FIG. 9 is a block diagram showing another example of the configuration of the product-sum operation circuit according to the first embodiment.

FIG. 10 is a flowchart for describing an example of a process flow from a weight determination in machine learning to an inference processing.

FIG. 11 is a block diagram showing a configuration of a product-sum operation circuit according to the second embodiment.

FIG. 12 is a diagram for describing a first example of an initial value determination method in the product-sum operation circuit according to the second embodiment.

FIG. 13 is a diagram for describing a toggle rate in the case of applying the first example of the initial value determination method.
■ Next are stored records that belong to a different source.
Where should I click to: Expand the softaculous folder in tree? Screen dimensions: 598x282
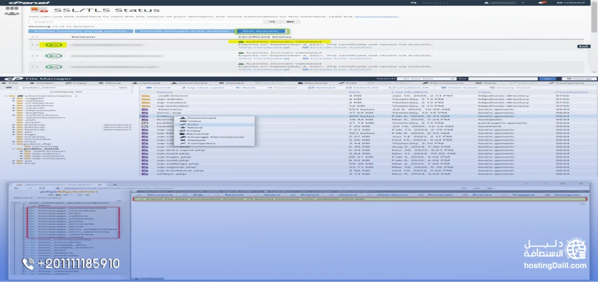coord(14,115)
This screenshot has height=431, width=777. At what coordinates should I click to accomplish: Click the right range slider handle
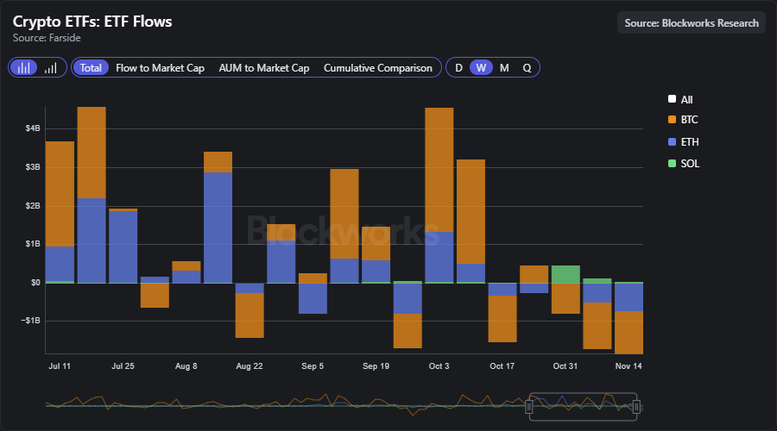[x=636, y=406]
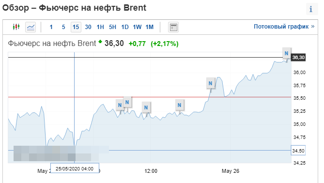The width and height of the screenshot is (324, 183).
Task: Click the green up arrow beside Brent price
Action: tap(100, 42)
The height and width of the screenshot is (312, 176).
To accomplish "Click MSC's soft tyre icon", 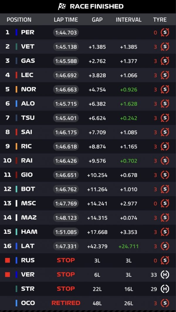I will pos(165,203).
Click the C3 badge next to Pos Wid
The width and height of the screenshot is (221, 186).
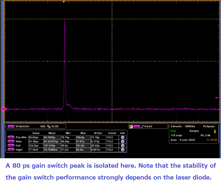click(x=11, y=137)
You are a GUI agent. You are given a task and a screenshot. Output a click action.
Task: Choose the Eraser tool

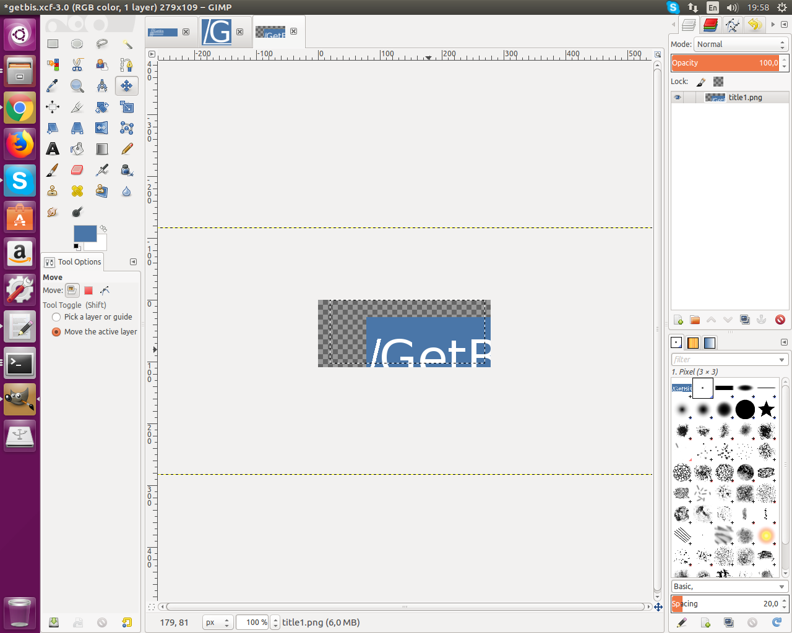(77, 170)
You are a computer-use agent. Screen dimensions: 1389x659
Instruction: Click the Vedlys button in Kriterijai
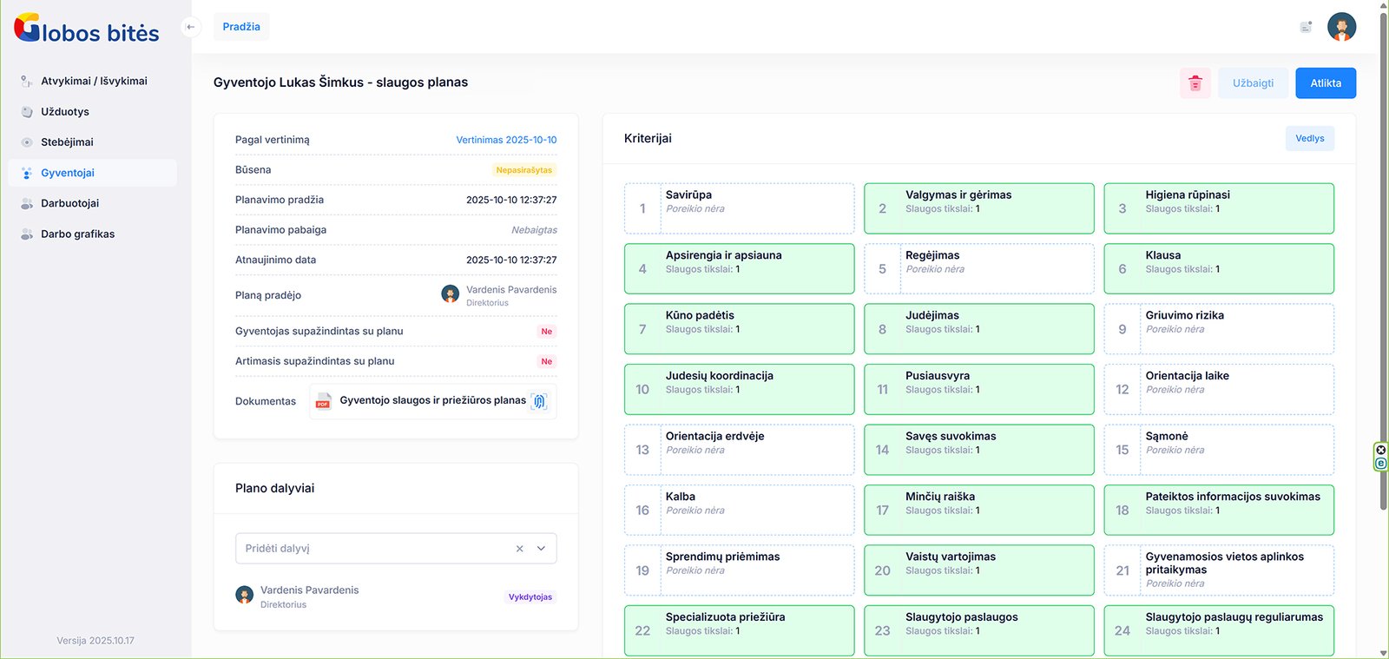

FIG. 14 is a diagram for describing a second example of the initial value determination method in the product-sum operation circuit according to the second embodiment.

FIG. 15 is a diagram for describing a toggle rate in the case of applying the second example of the initial value determination method.

FIG. 16 is a block diagram showing a configuration of a product-sum operation circuit according to the third embodiment.

FIG. 17 is a block diagram showing a configuration of a product-sum operation circuit according to the fourth embodiment.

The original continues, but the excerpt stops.